Agnosticism and skepticism I respect and encourage, but when it come to matters of that which is inherently beyond our understanding by its very definition, I don't think that we can have any semblance of certainty in either direction.
To be sure, ardent believers also annoy me with their unwavering faith--perhaps I simply cannot see the perspective from shoes that are not my own, even when they were once mine. I was once an arrogant believer, so convinced of the truthiness of my particular denomination. Now I want to believe and disbelieve all at once, but can do neither.
There's just no evidence to prove or disprove the notion of deity, and so the scientist in me decides to sit square in the middle, on top of a fencepost, huffing and puffing all the while about those running about in either field. Fenceposts aren't very comfortable, you should know, but they can provide spectacular views.
You see, no matter where you are, it's a matter of choice. Some people choose to believe. Some people choose to not believe. Some people choose make chancy chairs out of pillars of wood. It's a personal choice and we've got to respect each other, not scoffing at believers, not attempting to convert anyone that floats into your sphere, and not getting upset when people aren't as angsty about the whole dilemma as you are. (Doesn't mean I listen to my own advice.)
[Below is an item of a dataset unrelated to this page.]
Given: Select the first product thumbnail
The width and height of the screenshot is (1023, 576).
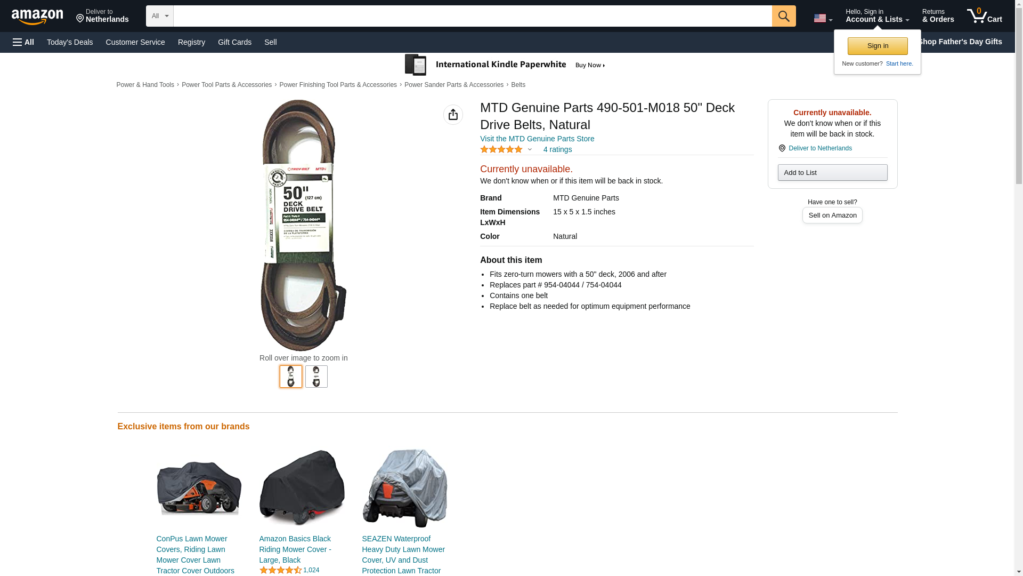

I've been reading Religion for Atheists, which is inspring this rant. Botton outlines a series of points about how religion improves communities and provides individual consolation; his objective is to illuminate how secular society can use many traditionally religion mechanisms to make itself better. He is very thoughtful and his points are enlightening, but his tone is grating because it continually emphasizes the obviousness of atheism.
So I suppose it's not atheism that annoys me, its the arrogance of presuming the position of your audience. I don't like it when people presume I'm either a Democrat or a Republican. I don't like it when people presume I believe blindly or that I am constantly critical of my church. I don't like it when people presume that I believe whatever thought they're selling me at the given moment. Part of the reason I don't like it is because the people making these assumptions don't bother to justify statements that I think are in dire need of justification.
Refining an idea within a sympathetic community is a good first step, but it is not the end. The title makes it obvious who the intended audience of Religion for Atheists is, but that's just a cop-out--the work would have been stronger if it had anticipated a wider audience.
If ideas are truly good, be they political ideas, social ideas, or ideas related to belief or the lack thereof, they can and should be expressed without relying on the crutch of targeting a sympathetic audience or presuming your audience is sympathetic.